The ApplicationLoadBalancedFargateService pattern creates everything needed for a production-ready service: a Fargate task definition, an ECS service, an Application Load Balancer, a target group, a security group, and IAM roles. One line of configuration replaces dozens of resource definitions.
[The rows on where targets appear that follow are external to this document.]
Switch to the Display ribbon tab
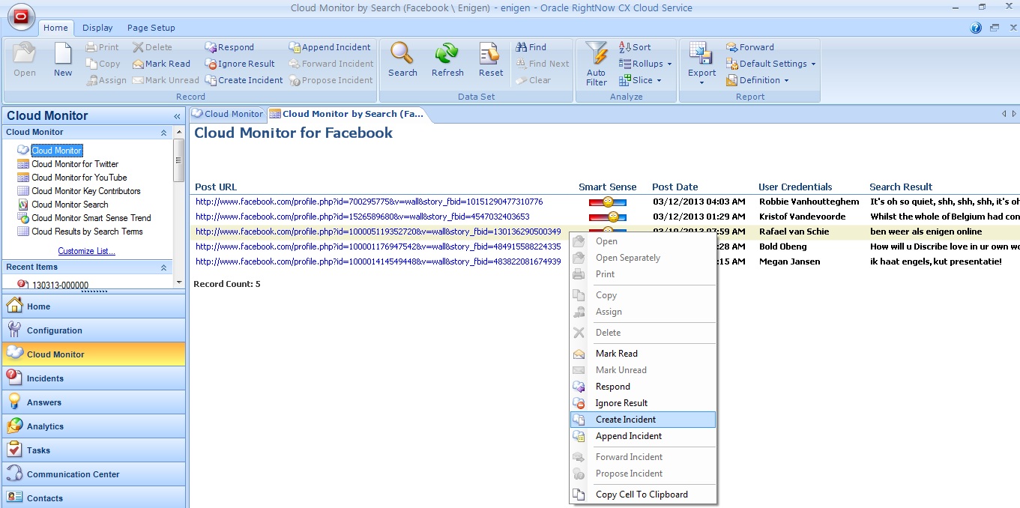This screenshot has height=508, width=1020. tap(97, 28)
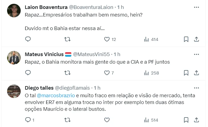Share Diego talles's tweet
Image resolution: width=208 pixels, height=127 pixels.
196,120
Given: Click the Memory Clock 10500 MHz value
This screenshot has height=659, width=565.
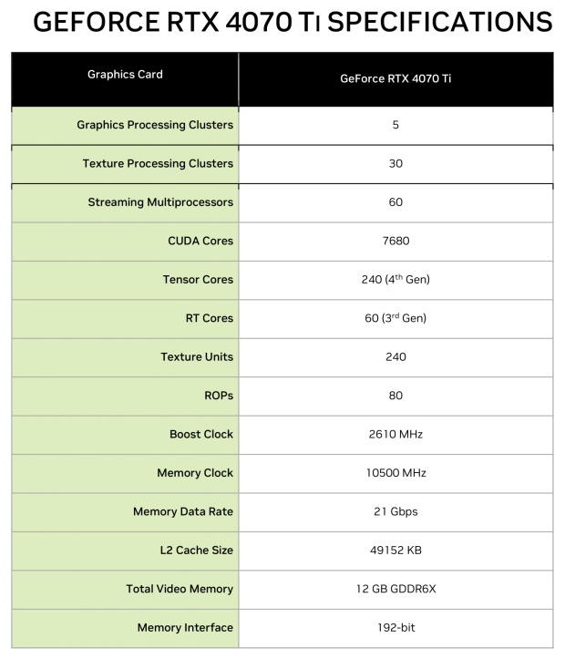Looking at the screenshot, I should click(396, 473).
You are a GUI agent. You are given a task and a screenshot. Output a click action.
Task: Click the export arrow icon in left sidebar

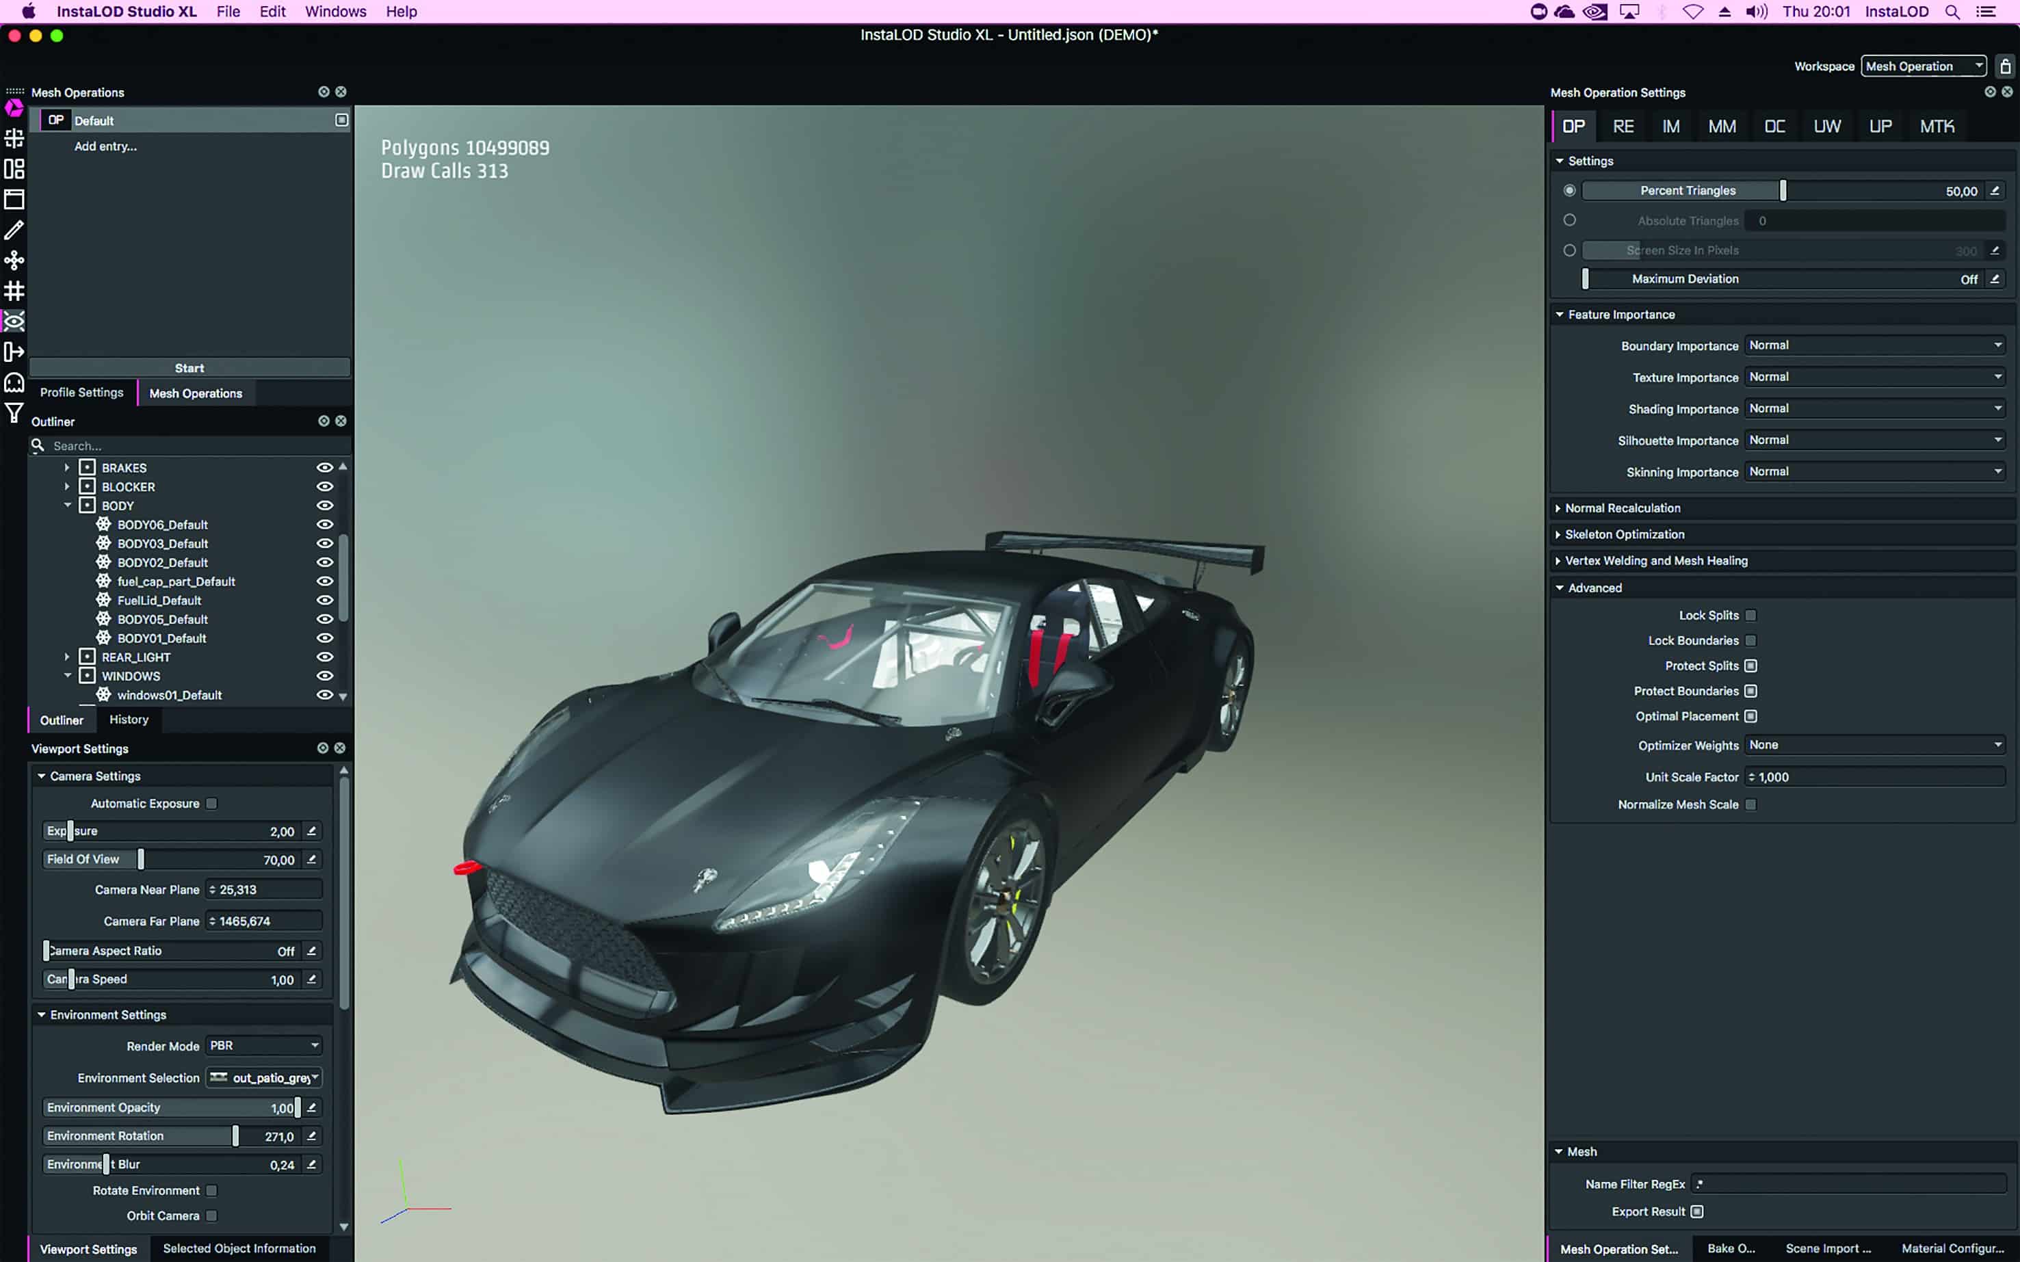pyautogui.click(x=14, y=352)
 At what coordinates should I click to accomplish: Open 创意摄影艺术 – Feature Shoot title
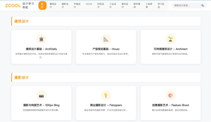pyautogui.click(x=171, y=105)
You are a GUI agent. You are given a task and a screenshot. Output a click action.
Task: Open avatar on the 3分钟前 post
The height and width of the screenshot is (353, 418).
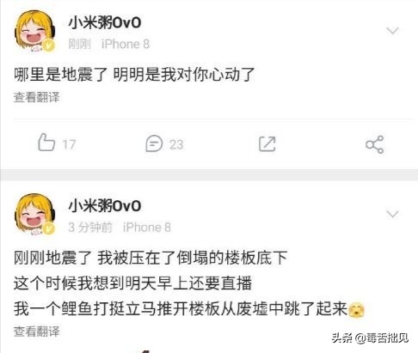click(35, 215)
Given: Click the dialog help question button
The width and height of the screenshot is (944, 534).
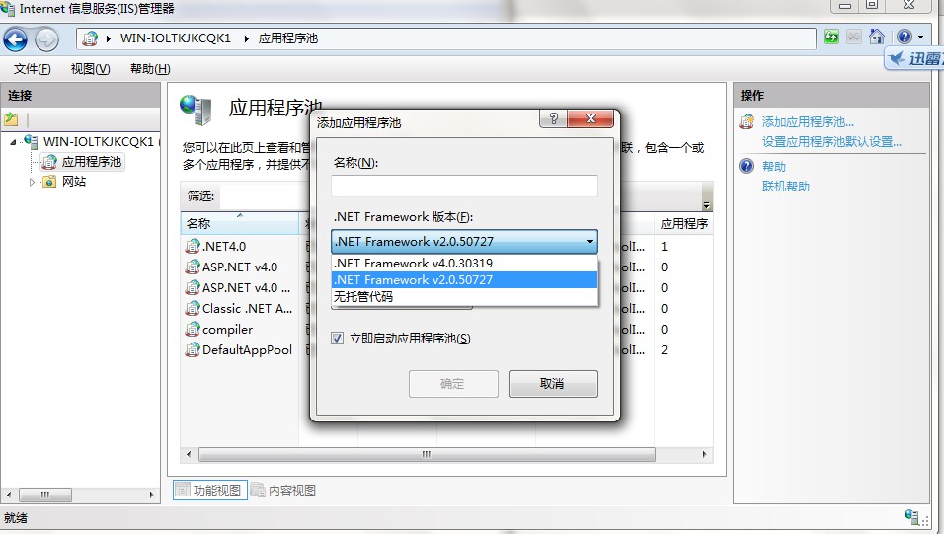Looking at the screenshot, I should click(553, 118).
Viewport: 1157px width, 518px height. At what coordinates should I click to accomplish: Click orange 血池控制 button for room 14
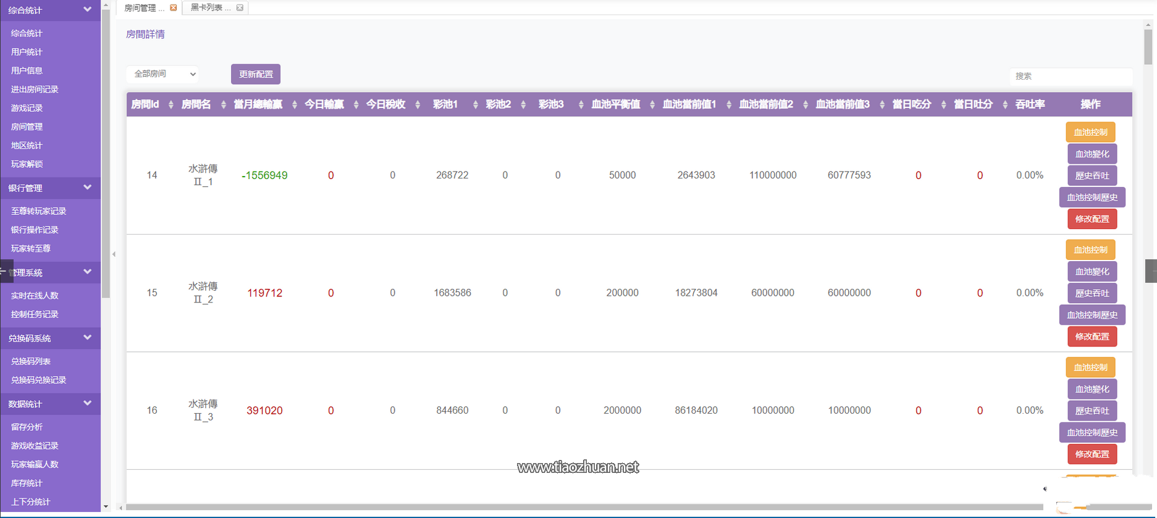tap(1090, 132)

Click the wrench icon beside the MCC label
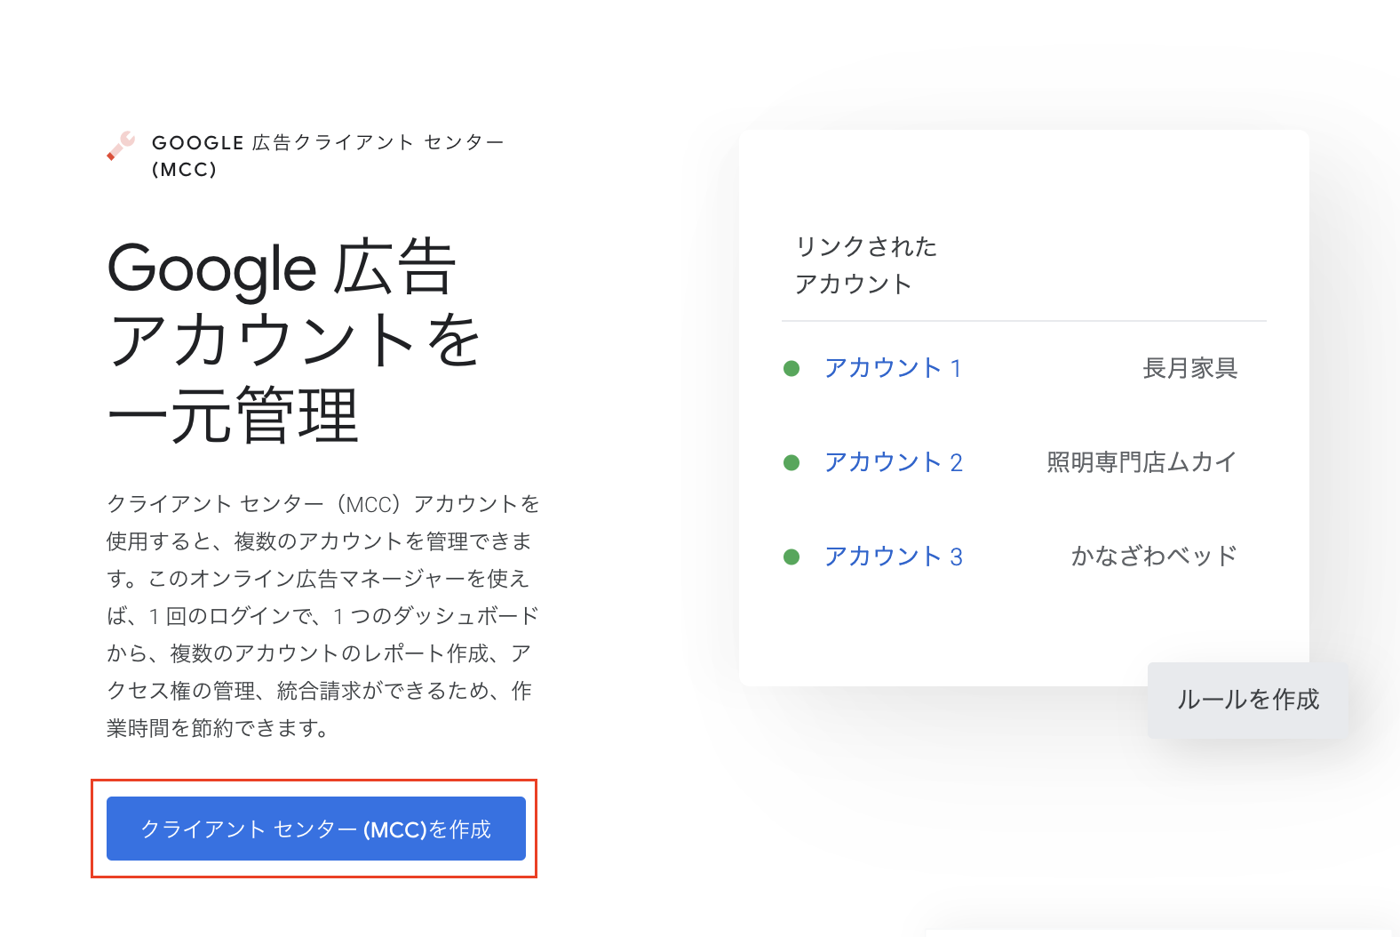[x=121, y=145]
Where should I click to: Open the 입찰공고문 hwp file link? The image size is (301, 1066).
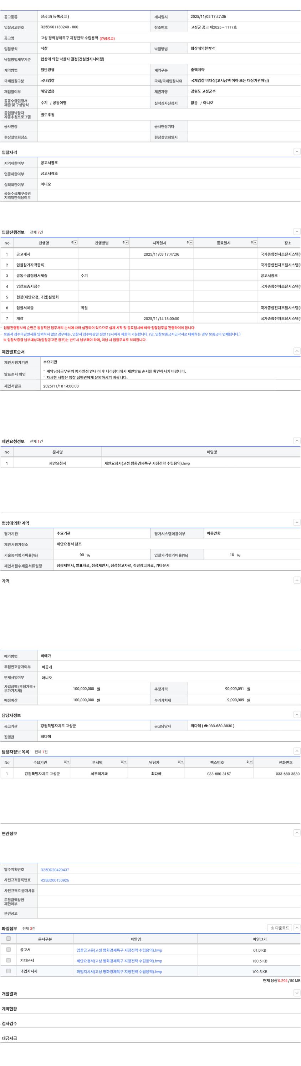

Synthesizing to CloudFormation

When you run cdk synth, CDK reads your TypeScript files, resolves any runtime values, and generates CloudFormation templates in the cdk.out directory. These templates are what CloudFormation actually deploys.

# Synthesize to CloudFormation template
cdk synth MyStack

# Compare current state with deployed state
cdk diff MyStack

# Deploy the stack
cdk deploy MyStack

# Destroy the stack
cdk destroy MyStack

The cdk diff command is particularly useful. It compares your synthesized template against the currently deployed stack and shows you exactly what will change. This is a safe way to review changes before applying them, especially in production environments.

CDK also supports context values and runtime values that cannot be known at synthesis time, like the current AWS account ID or the latest AMI ID. These get resolved during deployment rather than synthesis.

CDK Pipelines for CI/CD

CDK pipelines let you define your deployment pipeline as code. A pipeline stack contains the pipeline itself, along with stages that represent deployment environments like staging and production.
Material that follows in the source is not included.